*** DATA TO USE ***

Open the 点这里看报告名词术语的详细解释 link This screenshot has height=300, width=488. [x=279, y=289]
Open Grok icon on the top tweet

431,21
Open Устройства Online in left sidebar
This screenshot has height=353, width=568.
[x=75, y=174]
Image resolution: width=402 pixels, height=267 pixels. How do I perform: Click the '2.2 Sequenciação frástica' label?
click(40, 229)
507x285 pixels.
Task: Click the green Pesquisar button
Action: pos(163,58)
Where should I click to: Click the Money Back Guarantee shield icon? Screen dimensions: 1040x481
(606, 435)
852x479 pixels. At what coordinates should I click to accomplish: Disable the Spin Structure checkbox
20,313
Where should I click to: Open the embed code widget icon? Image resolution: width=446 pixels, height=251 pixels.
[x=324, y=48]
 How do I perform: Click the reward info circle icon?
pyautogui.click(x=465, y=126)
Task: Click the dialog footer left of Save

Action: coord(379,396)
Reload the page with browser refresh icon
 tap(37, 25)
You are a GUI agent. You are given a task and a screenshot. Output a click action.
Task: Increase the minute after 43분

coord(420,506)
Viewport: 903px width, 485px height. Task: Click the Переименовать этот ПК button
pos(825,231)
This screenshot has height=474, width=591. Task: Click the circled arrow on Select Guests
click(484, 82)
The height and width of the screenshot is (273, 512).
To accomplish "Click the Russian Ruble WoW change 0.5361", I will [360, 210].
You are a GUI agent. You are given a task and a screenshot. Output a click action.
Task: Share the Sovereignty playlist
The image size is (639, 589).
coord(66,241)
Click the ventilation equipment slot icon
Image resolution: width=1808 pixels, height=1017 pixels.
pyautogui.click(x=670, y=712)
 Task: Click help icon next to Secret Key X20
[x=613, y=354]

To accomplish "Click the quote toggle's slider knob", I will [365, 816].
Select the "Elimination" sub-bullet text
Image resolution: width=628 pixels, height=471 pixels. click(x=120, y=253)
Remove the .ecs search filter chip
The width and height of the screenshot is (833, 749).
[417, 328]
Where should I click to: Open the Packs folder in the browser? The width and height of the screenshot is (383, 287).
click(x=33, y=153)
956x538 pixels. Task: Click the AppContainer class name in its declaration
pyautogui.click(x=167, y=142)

*** End of DATA TO USE ***

TASK GOAL = Every line above that holds the string "will" counts once; give the total and nothing more.

EXERCISE ANSWER = 2